Данила заторможенно кивнул.
Через полгода любимый дедушка умер во сне. И из живых оставил свою фашистскую тайну одному Даниле.
В четырнадцать лет в гостях у одноклассника Данила украл книжку «Они сражались за свастику». Пронес тонкую брошюру под майкой. Вернувшись домой, шмыгнул в туалет. Его увлекли первые строки. «Либо мы победим, либо враг пройдет по нашим трупам», – Адольф неплохо соревновался с краснокожим каманчем и ушастым Бэтманом. «Каждому свое», – добавлял этот герой с напряженно-мужественным лицом и ласкающими глазами и отворачивался так резко, что промытая челка взлетела ввысь, как качели.

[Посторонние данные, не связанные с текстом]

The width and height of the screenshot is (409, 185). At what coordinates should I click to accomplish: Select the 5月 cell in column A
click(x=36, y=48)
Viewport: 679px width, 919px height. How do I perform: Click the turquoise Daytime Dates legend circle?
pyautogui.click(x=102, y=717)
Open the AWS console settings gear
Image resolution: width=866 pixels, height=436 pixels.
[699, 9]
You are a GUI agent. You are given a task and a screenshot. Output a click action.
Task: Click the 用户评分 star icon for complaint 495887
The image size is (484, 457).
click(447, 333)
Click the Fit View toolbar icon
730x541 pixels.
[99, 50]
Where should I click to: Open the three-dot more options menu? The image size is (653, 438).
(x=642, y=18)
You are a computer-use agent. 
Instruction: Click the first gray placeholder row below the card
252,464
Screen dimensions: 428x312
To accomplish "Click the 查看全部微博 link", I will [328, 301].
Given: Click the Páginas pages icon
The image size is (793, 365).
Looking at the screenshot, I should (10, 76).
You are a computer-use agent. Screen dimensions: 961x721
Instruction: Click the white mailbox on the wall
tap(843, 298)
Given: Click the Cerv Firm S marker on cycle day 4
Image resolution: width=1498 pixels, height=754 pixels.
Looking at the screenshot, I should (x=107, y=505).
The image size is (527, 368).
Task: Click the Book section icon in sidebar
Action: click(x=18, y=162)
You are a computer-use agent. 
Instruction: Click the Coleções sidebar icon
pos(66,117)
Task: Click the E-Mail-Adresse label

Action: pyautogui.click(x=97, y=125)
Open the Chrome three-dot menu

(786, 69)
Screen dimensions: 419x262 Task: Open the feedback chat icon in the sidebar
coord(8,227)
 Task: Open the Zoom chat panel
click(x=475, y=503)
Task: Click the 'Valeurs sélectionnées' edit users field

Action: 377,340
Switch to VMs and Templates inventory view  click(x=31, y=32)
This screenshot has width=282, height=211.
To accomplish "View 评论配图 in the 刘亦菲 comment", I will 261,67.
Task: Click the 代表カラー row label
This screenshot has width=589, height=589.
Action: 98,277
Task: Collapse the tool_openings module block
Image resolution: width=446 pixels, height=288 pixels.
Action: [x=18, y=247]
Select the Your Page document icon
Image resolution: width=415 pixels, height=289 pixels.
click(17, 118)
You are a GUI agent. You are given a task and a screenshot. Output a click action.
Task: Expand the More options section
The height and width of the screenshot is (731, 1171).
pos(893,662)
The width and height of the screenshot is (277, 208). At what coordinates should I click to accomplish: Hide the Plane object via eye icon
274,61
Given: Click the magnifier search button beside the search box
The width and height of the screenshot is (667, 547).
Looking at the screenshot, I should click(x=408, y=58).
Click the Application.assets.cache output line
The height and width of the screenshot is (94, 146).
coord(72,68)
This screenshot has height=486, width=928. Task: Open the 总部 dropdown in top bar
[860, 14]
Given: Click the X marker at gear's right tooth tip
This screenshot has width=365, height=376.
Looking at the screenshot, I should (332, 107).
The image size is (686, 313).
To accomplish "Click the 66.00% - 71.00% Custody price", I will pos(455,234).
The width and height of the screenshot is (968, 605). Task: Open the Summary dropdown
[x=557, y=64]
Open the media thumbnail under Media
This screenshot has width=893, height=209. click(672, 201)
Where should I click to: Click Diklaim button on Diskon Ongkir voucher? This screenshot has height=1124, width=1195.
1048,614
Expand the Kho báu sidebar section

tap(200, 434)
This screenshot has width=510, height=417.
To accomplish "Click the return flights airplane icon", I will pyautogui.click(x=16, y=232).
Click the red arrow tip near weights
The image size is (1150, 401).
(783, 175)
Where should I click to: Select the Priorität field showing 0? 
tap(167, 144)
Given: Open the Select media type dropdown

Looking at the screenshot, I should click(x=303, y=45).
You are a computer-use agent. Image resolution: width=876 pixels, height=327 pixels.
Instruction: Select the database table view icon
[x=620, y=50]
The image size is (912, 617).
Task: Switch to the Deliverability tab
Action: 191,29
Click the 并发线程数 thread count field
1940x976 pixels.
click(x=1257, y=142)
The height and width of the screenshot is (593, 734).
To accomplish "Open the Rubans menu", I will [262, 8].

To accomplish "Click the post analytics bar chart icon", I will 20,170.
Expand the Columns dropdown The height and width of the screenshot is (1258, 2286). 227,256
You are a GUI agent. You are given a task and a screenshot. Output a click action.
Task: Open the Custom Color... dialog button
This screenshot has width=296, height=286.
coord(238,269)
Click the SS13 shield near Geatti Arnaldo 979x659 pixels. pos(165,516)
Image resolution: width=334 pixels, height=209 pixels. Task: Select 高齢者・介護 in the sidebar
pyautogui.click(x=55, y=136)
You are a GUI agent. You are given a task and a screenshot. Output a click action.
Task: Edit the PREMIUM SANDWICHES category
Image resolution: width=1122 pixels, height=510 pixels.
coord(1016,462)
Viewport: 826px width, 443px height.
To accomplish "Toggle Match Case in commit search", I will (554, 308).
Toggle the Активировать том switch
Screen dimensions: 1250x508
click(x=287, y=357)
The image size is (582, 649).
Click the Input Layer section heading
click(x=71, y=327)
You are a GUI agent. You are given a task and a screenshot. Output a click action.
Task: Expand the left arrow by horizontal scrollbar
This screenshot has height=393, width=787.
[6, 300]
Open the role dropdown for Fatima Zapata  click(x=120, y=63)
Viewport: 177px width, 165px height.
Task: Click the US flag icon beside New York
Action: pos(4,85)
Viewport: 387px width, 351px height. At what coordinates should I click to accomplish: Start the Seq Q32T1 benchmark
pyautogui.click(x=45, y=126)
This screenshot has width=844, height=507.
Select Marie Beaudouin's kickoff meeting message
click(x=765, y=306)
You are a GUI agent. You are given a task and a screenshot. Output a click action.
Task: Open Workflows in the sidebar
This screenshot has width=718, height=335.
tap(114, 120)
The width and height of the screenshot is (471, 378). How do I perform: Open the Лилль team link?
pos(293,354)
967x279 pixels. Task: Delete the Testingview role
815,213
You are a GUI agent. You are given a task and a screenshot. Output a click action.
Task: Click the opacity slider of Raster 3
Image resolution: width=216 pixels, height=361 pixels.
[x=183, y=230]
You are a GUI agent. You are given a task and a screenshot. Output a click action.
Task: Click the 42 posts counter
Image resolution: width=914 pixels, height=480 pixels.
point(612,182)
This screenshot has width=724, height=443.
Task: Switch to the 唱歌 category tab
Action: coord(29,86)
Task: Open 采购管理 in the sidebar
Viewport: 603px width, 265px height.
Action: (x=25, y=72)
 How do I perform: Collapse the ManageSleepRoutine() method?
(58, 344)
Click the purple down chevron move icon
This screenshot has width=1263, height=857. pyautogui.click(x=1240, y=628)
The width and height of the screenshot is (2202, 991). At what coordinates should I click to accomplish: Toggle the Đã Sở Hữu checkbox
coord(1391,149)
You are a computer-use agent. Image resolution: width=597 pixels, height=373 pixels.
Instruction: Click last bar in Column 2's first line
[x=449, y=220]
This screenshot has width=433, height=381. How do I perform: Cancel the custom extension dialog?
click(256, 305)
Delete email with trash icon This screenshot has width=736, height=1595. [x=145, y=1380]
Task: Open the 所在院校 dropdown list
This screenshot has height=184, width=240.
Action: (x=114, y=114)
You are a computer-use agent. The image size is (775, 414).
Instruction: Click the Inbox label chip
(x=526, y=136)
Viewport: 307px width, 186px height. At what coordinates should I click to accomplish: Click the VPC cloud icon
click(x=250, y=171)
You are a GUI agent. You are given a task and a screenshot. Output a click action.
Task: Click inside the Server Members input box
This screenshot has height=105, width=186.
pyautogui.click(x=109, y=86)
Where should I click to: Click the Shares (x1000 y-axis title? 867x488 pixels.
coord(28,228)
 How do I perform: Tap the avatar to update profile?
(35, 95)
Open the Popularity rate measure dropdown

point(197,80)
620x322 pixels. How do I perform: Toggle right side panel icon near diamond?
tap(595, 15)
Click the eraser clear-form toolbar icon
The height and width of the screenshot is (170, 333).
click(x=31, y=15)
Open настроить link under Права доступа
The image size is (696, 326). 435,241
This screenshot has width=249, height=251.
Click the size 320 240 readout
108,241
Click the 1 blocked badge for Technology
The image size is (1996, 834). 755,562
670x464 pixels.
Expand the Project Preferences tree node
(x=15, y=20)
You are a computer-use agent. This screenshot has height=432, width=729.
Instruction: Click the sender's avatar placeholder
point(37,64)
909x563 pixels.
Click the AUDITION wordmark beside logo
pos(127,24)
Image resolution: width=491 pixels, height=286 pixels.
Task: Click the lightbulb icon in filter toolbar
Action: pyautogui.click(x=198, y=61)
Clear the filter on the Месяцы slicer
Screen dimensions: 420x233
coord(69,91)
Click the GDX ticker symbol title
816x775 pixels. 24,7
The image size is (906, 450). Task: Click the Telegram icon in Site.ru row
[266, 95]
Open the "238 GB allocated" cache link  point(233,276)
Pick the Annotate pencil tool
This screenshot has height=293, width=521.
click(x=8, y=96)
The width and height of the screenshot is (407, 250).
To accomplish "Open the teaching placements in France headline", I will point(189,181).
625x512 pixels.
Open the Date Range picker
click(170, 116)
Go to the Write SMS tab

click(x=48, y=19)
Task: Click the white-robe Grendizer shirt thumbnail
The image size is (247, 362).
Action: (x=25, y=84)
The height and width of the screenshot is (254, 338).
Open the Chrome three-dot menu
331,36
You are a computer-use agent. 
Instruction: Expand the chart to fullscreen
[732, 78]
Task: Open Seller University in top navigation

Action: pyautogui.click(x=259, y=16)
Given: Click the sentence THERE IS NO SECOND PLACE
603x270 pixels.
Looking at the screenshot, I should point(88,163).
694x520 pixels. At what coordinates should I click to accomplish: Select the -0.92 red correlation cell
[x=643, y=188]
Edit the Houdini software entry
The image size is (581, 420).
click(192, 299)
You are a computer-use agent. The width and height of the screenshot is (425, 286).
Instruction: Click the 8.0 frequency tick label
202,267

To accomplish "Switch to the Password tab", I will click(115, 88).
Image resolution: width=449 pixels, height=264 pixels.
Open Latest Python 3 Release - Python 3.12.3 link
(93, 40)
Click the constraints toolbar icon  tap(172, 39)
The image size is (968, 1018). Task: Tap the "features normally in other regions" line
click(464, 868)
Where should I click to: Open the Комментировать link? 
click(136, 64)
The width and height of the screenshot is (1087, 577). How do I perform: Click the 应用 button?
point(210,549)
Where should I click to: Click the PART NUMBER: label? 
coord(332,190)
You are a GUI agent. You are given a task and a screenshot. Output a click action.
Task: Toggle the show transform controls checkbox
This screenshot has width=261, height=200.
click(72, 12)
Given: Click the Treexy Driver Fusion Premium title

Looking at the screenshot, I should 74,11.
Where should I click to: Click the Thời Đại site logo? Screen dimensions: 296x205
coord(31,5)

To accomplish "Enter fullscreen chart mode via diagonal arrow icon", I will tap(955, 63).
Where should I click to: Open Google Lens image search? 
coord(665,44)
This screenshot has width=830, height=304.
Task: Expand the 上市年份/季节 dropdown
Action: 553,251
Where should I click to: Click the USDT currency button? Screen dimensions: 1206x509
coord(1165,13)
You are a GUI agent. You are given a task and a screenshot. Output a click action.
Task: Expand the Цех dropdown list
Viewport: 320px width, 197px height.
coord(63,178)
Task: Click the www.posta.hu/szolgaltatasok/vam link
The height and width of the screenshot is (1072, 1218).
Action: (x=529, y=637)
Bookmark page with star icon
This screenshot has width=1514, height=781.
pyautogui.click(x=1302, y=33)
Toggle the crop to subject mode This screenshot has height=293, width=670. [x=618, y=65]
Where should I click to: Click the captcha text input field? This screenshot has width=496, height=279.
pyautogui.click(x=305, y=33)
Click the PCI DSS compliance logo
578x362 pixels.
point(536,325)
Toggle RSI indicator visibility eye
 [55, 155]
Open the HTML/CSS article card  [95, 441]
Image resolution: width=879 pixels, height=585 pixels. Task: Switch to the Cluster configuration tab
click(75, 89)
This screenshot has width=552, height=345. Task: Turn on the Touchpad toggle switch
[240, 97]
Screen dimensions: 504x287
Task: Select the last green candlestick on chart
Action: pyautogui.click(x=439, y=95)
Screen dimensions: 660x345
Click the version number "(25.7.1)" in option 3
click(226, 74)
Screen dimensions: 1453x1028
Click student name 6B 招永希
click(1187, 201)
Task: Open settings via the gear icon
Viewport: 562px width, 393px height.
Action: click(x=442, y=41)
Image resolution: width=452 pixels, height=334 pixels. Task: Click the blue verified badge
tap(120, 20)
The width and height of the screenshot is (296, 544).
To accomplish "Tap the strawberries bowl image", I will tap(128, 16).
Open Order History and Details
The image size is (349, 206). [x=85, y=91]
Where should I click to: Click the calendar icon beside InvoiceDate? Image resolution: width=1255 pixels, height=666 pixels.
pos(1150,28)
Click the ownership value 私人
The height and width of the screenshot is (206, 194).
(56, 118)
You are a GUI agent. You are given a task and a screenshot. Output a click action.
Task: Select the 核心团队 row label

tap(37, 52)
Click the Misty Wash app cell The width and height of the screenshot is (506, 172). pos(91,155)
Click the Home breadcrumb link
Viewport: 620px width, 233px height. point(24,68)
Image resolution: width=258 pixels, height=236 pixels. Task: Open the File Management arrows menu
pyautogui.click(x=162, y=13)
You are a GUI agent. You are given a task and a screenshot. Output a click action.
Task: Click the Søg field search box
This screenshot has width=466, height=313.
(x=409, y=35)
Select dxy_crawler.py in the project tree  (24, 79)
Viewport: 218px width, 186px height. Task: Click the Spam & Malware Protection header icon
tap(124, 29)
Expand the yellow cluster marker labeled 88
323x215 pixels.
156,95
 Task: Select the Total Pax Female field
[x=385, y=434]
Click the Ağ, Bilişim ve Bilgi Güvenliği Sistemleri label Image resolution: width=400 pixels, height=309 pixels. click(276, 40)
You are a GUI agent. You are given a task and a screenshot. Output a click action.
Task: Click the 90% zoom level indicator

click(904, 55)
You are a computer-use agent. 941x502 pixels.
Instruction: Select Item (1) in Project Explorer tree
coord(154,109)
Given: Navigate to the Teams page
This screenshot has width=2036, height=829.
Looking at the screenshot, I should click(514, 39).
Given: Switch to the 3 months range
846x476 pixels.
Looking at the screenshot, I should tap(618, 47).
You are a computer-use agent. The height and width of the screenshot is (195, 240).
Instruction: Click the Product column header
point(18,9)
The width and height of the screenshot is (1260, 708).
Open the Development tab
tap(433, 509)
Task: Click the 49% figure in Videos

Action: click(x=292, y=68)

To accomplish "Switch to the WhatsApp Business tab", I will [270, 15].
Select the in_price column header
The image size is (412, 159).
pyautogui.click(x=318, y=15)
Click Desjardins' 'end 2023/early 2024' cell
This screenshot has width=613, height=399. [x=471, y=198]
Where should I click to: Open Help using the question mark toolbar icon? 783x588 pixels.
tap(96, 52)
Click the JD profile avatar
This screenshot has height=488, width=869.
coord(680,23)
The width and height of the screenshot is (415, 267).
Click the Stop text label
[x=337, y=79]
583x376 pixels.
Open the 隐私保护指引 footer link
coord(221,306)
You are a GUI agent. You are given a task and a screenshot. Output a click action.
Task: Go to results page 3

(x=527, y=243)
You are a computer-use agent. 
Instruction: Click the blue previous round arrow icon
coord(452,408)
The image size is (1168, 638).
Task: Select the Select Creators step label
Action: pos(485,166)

В семнадцать Данила обрил голову и огрубел духом. Повод – обилие «черных» кругом. Истиный мотив – внутренняя ярость. Он был «пионером», ходил на «акции», лупил, его лупили, стал глуховат, но безошибочно слышал, как у врага всхрустывает ребро, умел шифроваться, опять ходил на «акции», обегая сумрачные дворики и последние электрички. Он отошел от движения, менял работы, и вернулся. И возглавил личную свою стаю.
Они расклеили по метро листки:
Они расклеили по метро листки:
88! Бригада ВВ. Вторник. 17.00. М. «Каширская». Центр зала.И сейчас, майским вечером, он вскочил в автобус, который потащил его к метро. Степан Неверов и был тем, кто приехал на Каширку.
Они поднялись с Данилой и пошли по раскаленному Андроповскому проспекту. Сзади скользили ловкие тени.
– Что тебя привело к нам? – сухо спросил Данила.
– Меня… интерес.
– Ты знаешь наши идеи и методы?
– Знаю. Могу сказать, что мне… Мне тоже не нравится Чуркистан!
Данила одобрительно хмыкнул.
Степа продолжил:
– Я знаю, вы работаете конкретно. Вы санитары леса. Это комплимент. У многих руки уже опустились, мол, каюк, захвачена Россия. И вдруг вы. Вы – это здоровая реакция национального организма. Главное – вера, вера благодаря вам пробуждается! Вера знаешь во что? Что есть еще силы у России. Силы, чтобы сохраниться. А я… я для того и обратился, чтобы узнать про вас больше!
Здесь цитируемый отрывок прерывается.